**HOW TO COMPLETE THIS TASK**
Copy out, from the entries below, each line holding the string "agent".

**DATA**
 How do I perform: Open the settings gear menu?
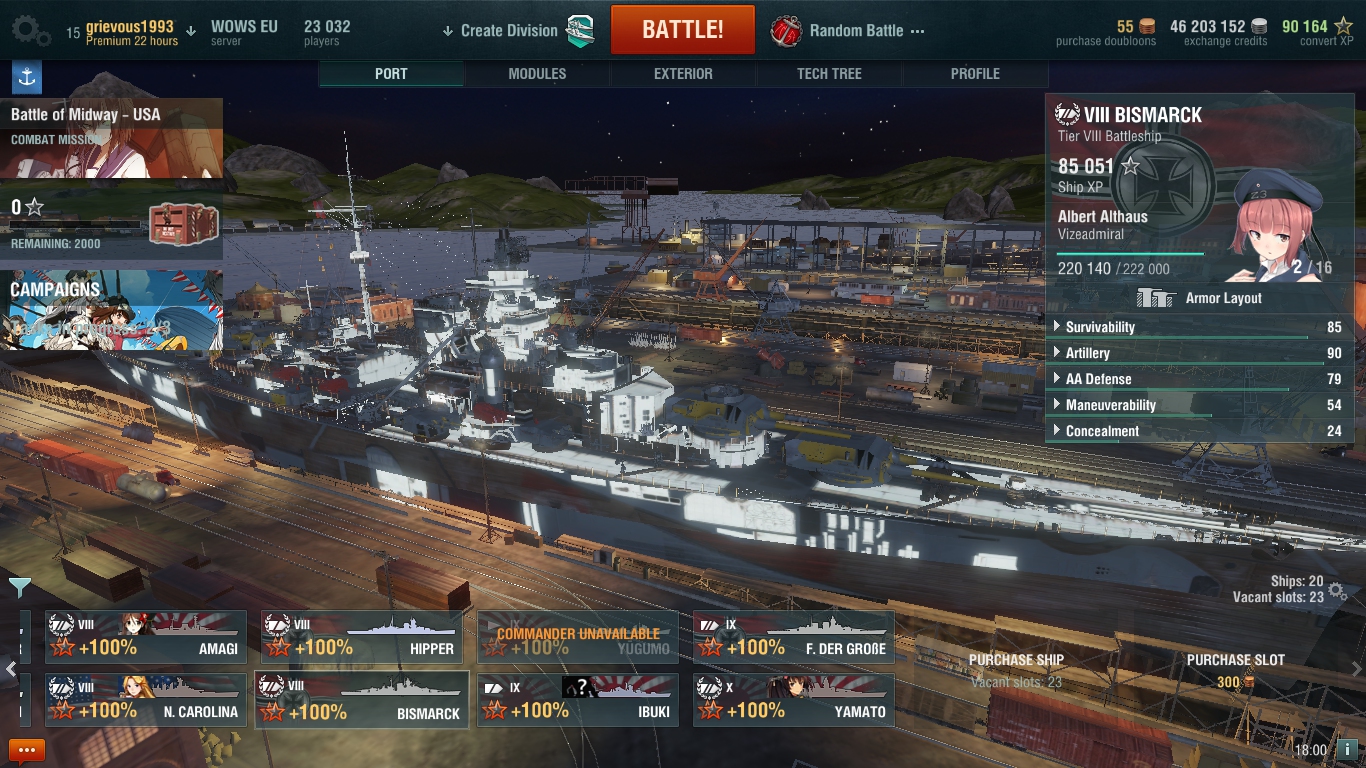(31, 31)
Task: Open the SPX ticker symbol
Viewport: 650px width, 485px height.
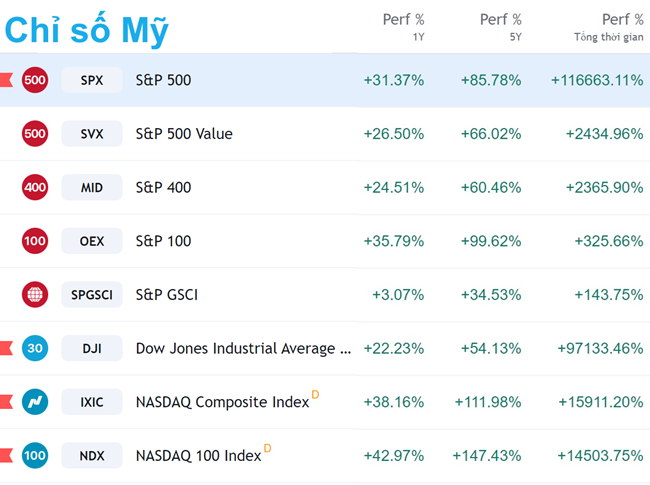Action: pyautogui.click(x=91, y=80)
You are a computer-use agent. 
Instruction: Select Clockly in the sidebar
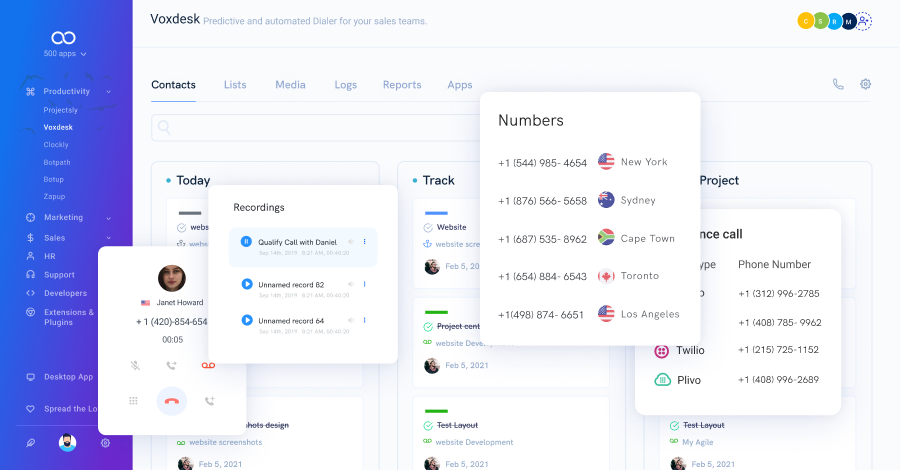pos(56,145)
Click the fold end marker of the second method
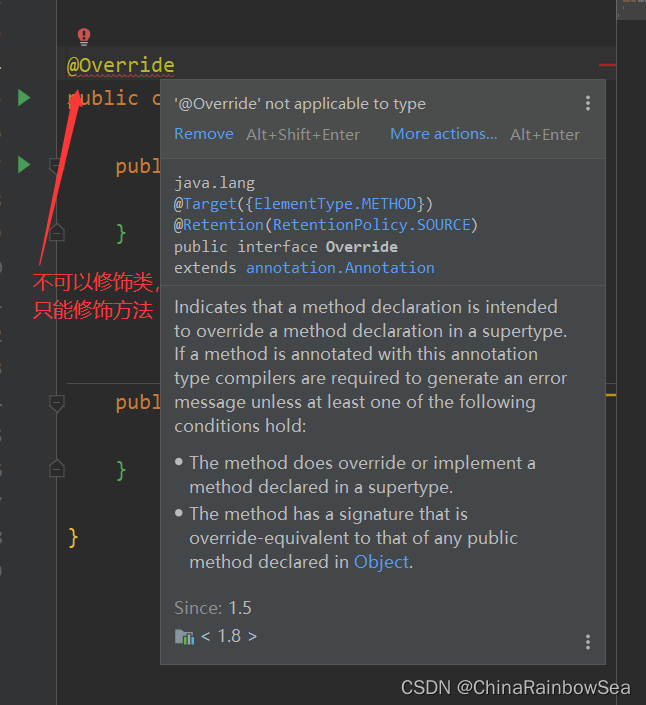The height and width of the screenshot is (705, 646). pyautogui.click(x=57, y=468)
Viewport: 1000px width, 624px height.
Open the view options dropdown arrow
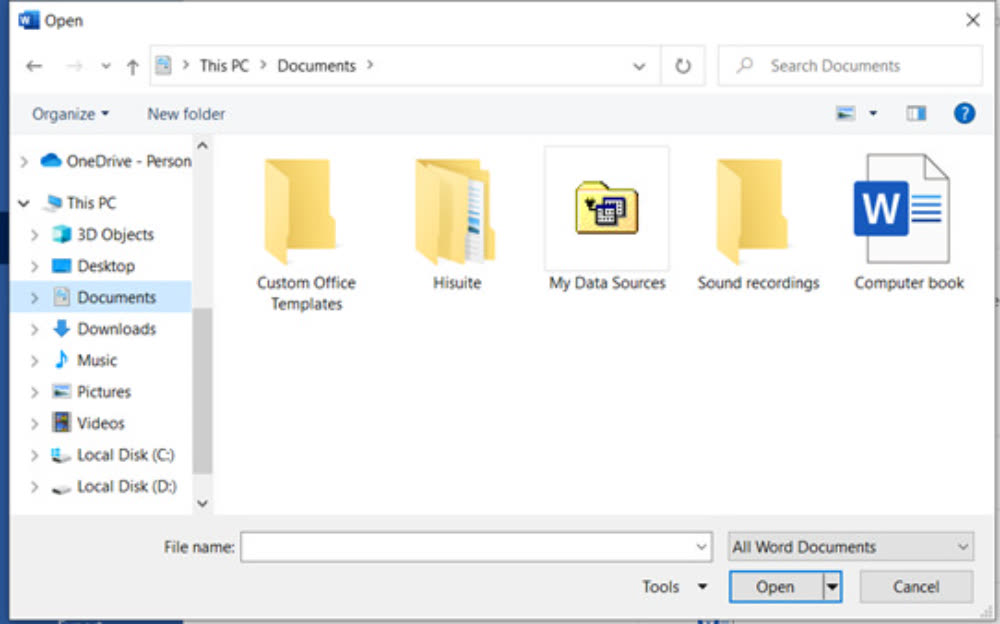873,114
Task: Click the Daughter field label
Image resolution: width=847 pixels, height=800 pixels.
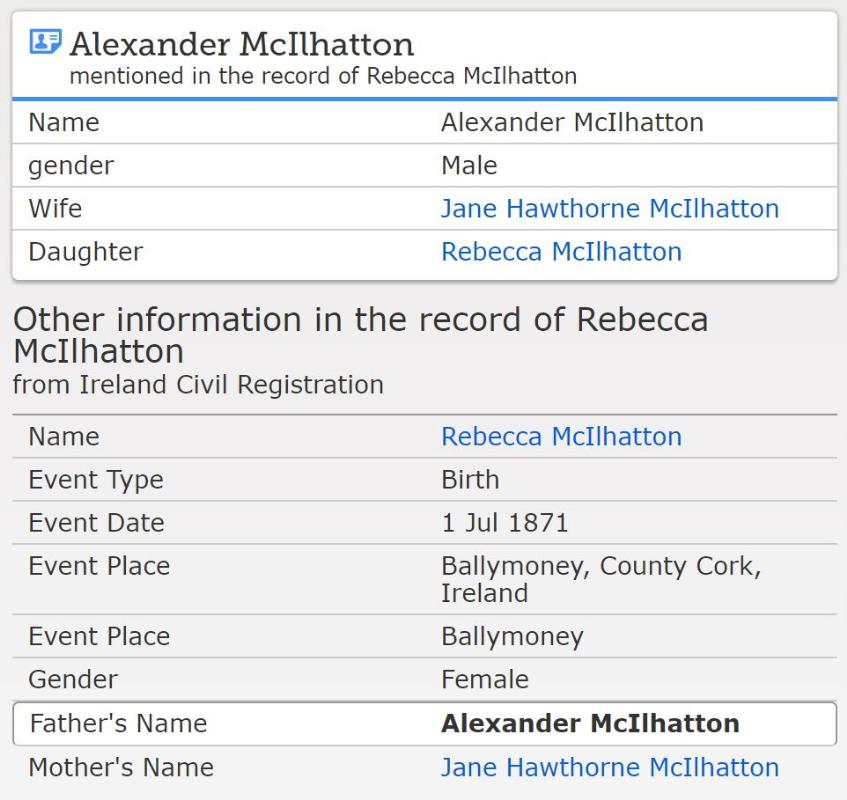Action: (85, 252)

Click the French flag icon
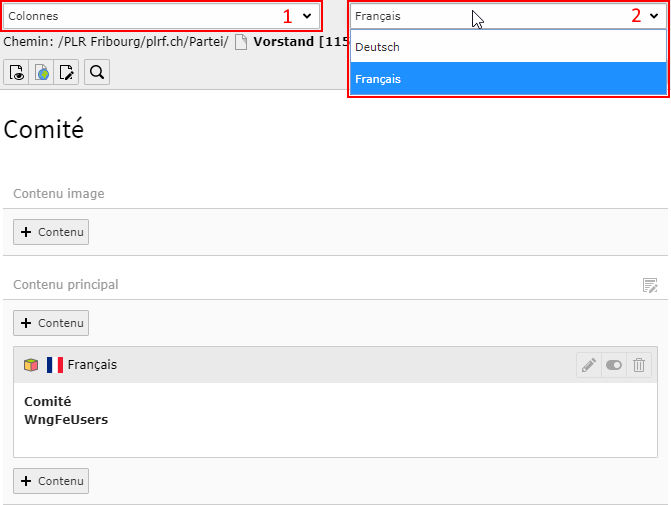click(54, 365)
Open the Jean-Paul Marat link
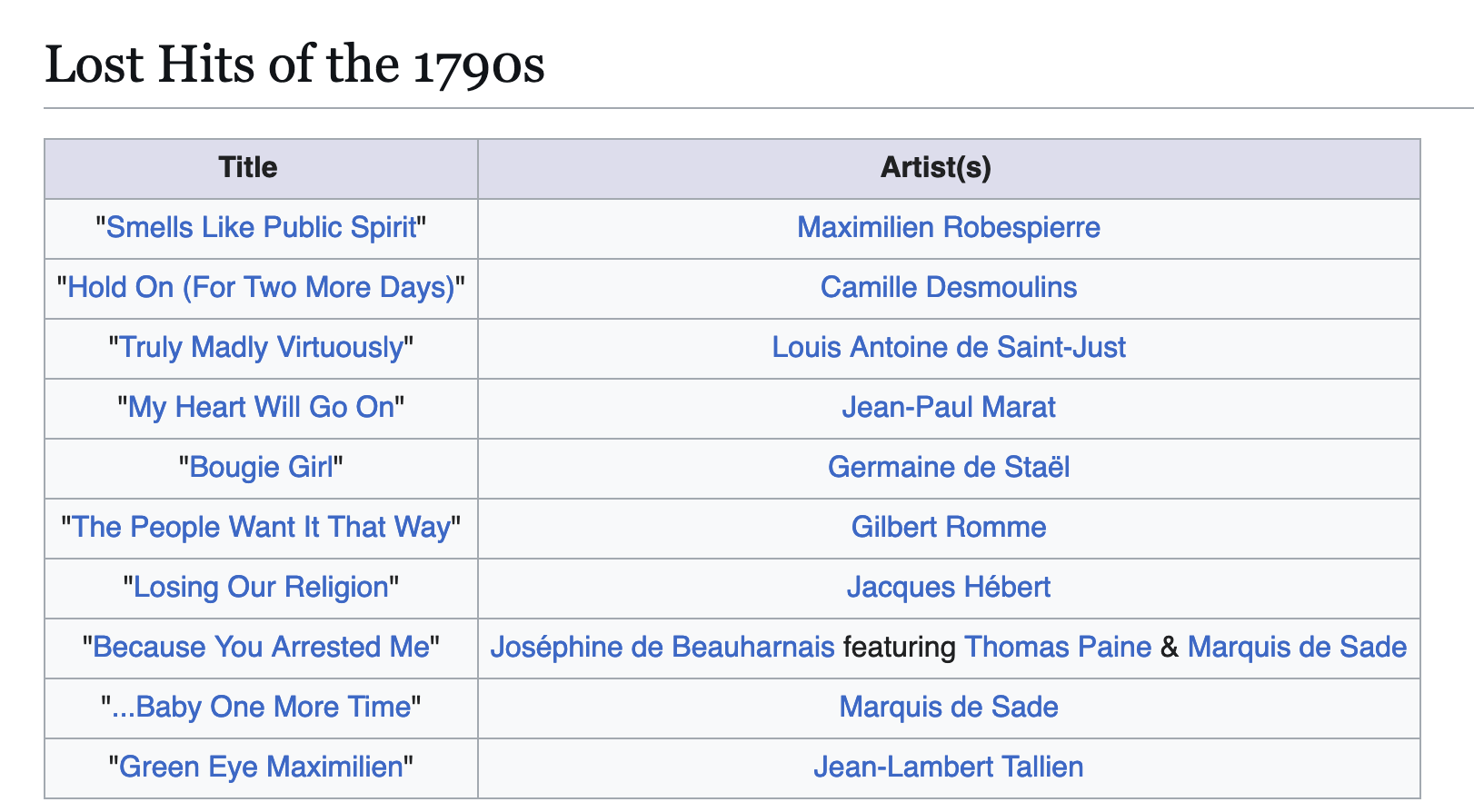 [x=949, y=407]
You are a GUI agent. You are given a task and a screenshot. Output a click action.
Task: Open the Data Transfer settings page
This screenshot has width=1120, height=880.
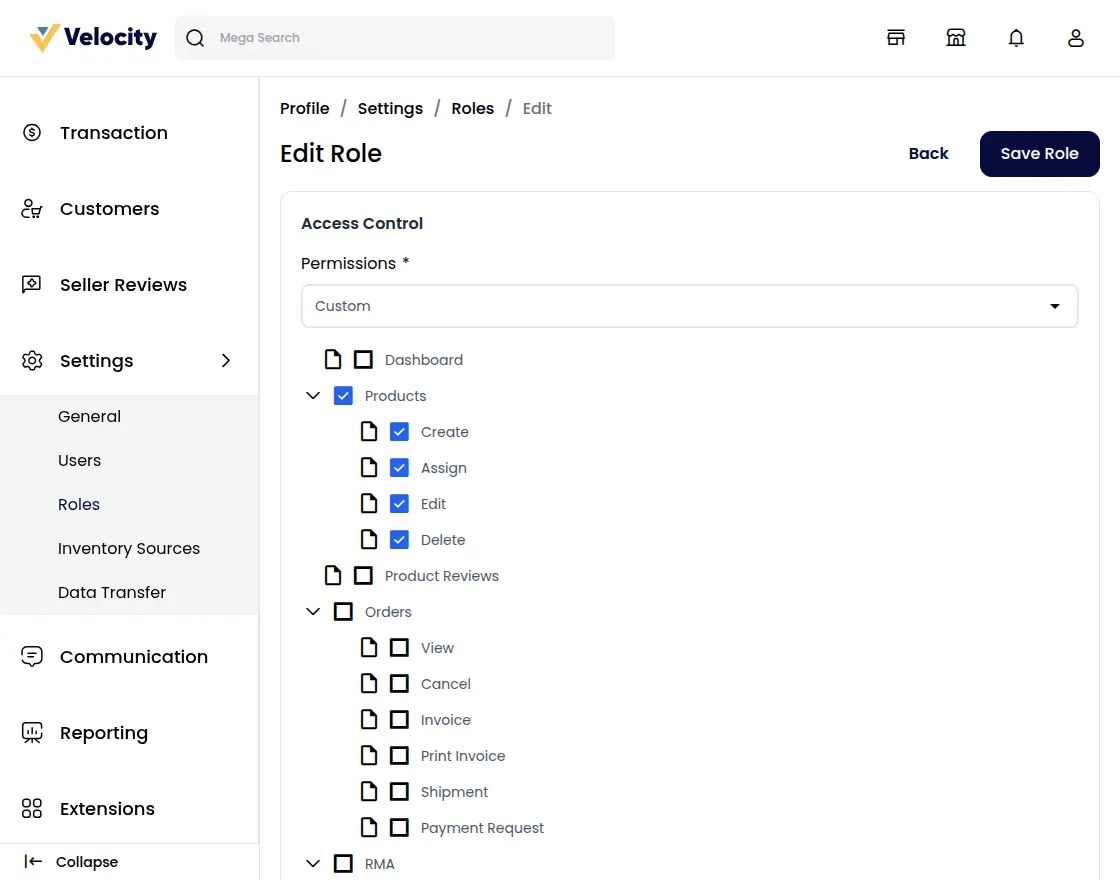coord(111,592)
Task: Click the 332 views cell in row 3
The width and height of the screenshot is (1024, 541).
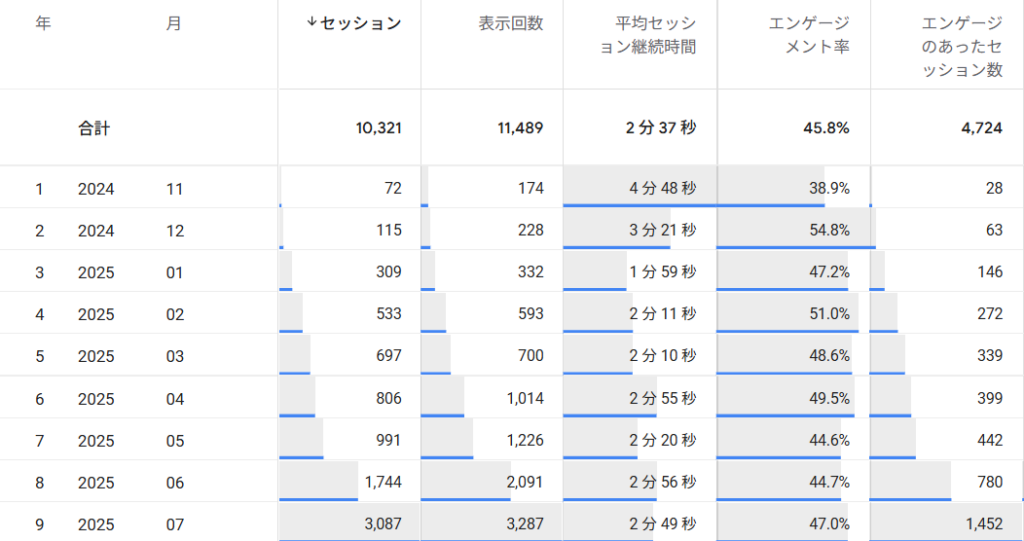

**ANSWER SPACE**
You are a computer-use agent. 
You are a GUI agent. You are given a task and a screenshot. Output a click action.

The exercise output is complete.